Chair: Steve Matthewman
Tan Bee tin: Acting for the future: Promoting creativity through pedagogic tasks
Future studies ‘must become acting for the future’ (Masini, 2006, p. 1166). As Alan Kay (1971) notes, ‘the best way to predict the future is to invent it.’ The goal of education programmes is to develop in our learners key attributes of future-oriented individuals. Creativity is a vital capacity which will help us ‘go beyond the crisis of the future’, ‘cope with postnormal times’ and uncertain futures (Montuori, 2011). ‘The complex questions of the future will not be solved ‘by the book’, but by creative, forward-looking individuals and groups’ (Dawson, 2011, p.6). Creativity (the ability to produce new, valuable ideas) is important for solving ill-defined problems with unknown solutions. Despite the burgeoning interest in the value of creativity, we have a poor understanding concerning the implementation of creativity in pedagogical practice. Creativity is often misunderstood to be associated with the arts, freedom and choices. This talk explores how creativity can be developed through pedagogic tasks with particular reference to language learning contexts. In addition to developing language proficiency, language learning tasks develop additional learning outcomes such as social values, attitudes and cognitive abilities. The issues discussed are of relevance for other pedagogic programmes, helping learners to act for the future.
Carisa Showden: Activism, Social Media, and Neoliberalism: What’s shifted, and what hasn’t?
This presentation offers a preliminary analysis of interview and participant observation data from an on-going study Putting Hope into Action: What Inspires and Sustains Young People’s Engagement in Social Movements. Our team of researchers is working with six activist groups led by or comprised entirely of New Zealand activists aged (roughly) 18-29. I will explore how the social and political opportunities of our current moment facilitate collective action by young activists engaged in climate change, anti-sexual assault, and indigenous rights activism. More specifically, I look at how the internet—particularly social media—assists or hinders offline activism. This discussion is situated in the social movement studies literature concerning slacktivism (or clicktivism) and worries it dilutes or inhibits embodied, offline protests. Our initial observations reveal that these concerns are overblown. What we see instead is a shift in what it means to call oneself an activist, leading me to question if this change arises because of the combined effects of social media and neoliberal rhetoric. In this presentation, I will explore this intersection and its implications for activism aimed at a more just and hope-filled future, asking whether and how online organising and community-building opportunities have fundamentally shifted how activism happens.

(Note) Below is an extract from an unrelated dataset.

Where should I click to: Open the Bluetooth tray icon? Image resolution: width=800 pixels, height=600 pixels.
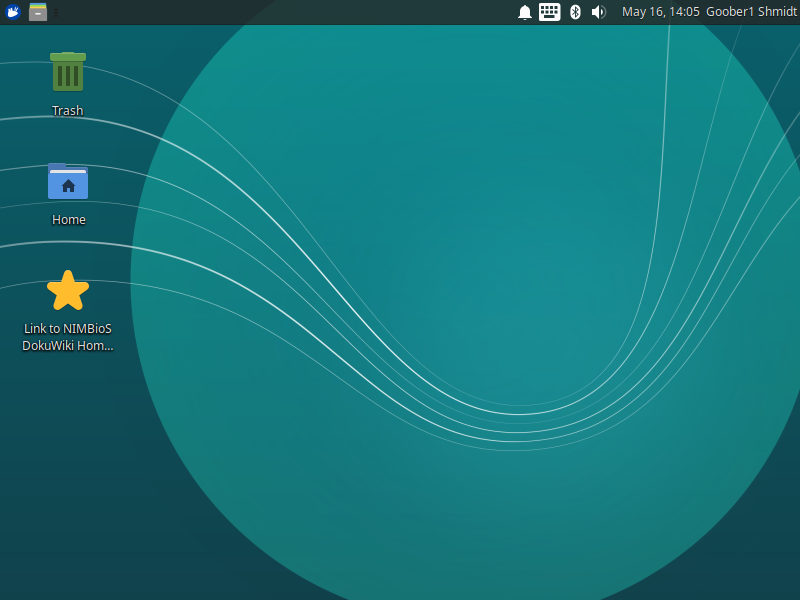(x=575, y=12)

Jay Marlowe: Transnational settlement futures: Forced migration and social media
The rapid proliferation and availability of information communication technologies – particularly the smart phone and social media – herald new ways that refugees can remain connected across distance. With more than 70 million people forcibly displaced globally, the United Nations High Commissioner for Refugees acknowledges the potential of these tools to ‘digitally reunite’ proximate and distant networks. Whilst there is dislocation, there is also the possibility of connection. Numerous sites of displacement now have access to 2G and 3G digital coverage. These opportunities for communication effectively create a bridge, at times a lifeline, between ‘here’ and ‘there’. Applications such as Facebook, Skype, WhatsApp and SnapChat can reunite families and friends and support various flows that are social, cultural, political and financial. Such connections have the potential to transform settlement futures as people maintain significant and ongoing relationships with their transnational networks. I present a sequential mixed method design comprising a one year digital ethnography with 15 people from refugee backgrounds and a subsequent national survey about how refugees use social media in New Zealand. Drawing on Vertovec’s work on the social organisation of difference, I articulate what transnational interaction represents for refugee settlement futures within an increasingly, but unevenly, mobile world.
Suzanne Woodward: Digisexuality, Erotobotics and the Future of Intimacy
Cybersexual developments are challenging many of our social concepts – intimacy, fidelity, monogamy, sexuality, consent, virginity – and none more so than sex robots. While we might be tempted to see robots as ‘relational artifacts’ (Turkle, 2006) rather than true partners, the tendency to project human emotions and needs onto them, and the growing number of people in digisexual relationships, is raising significant and complex questions about robots’ roles, rights and responsibilities in society. If tabloid coverage of sexbot developments is to be believed, traditional social institutions such as marriage, family, and parenthood are already at risk. Is it possible to have a genuine dyadic relationship between a human and a robot, or is a relationship with a sex robot a form of auto-eroticism? The concept of intimacy is complicated, and encompasses a range of relationships, from romantic partnership to community, but generally depends on mutual responsiveness, subjectivity, and emotional reciprocity. What conditions would need to be met for a robot to consent and engage in an intimate relationship? In what ways are sex robots challenging social institutions, or are they being designed to conform?
Each presentation will be allocated 20 minutes. Additional time for questions and discussion will be available in each stream.